▸ ASSIGNMENT: An exact copy is required of the lines running from the one that contains "Task: Select the webatlasdelight basemap" to the end of the material, both ends included, with pictures omitted.
********************
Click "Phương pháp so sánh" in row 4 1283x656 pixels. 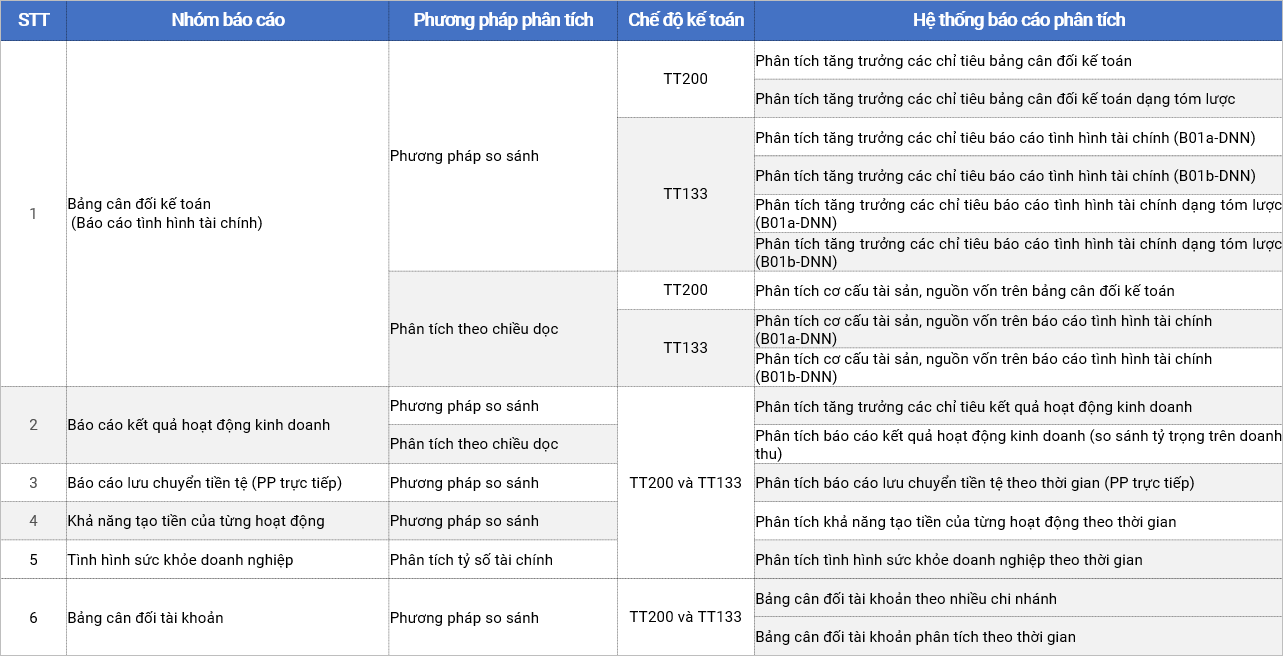pyautogui.click(x=464, y=521)
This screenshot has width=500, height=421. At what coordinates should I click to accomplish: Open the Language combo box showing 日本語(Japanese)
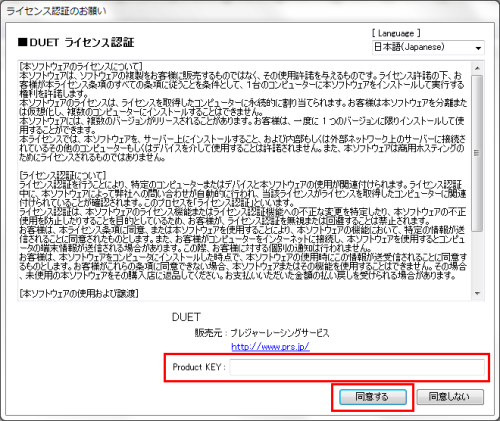pos(428,47)
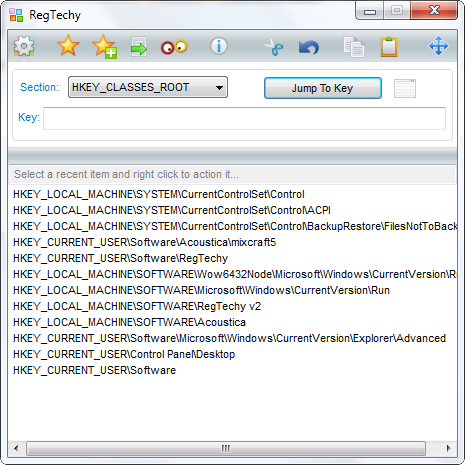
Task: Open favorites with the gold star icon
Action: point(68,45)
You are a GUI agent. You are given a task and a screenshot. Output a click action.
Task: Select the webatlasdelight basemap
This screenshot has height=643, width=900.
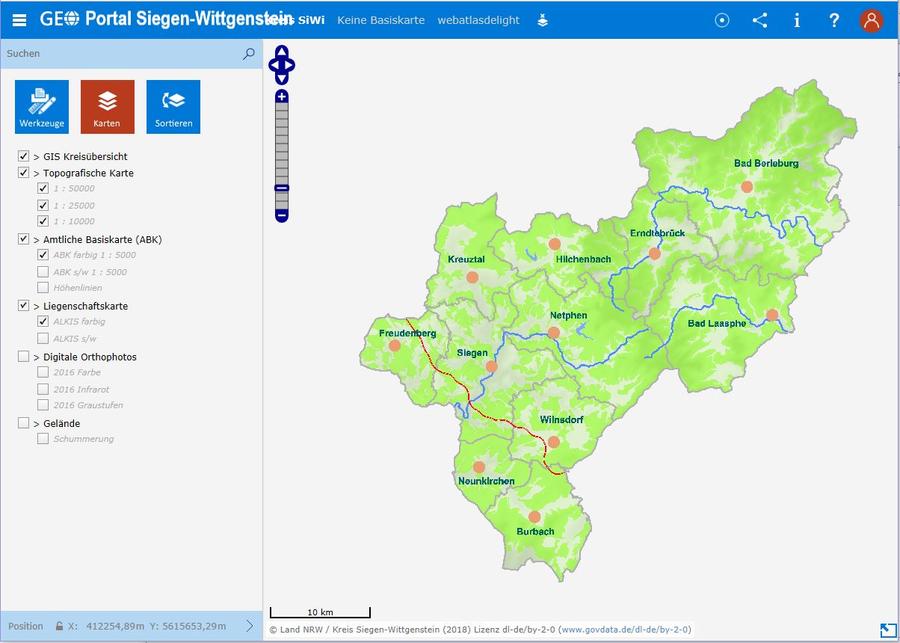(478, 20)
********************
▸ ANSWER TO THIS PROBLEM:
Task: Select the webatlasdelight basemap
This screenshot has height=643, width=900.
(478, 20)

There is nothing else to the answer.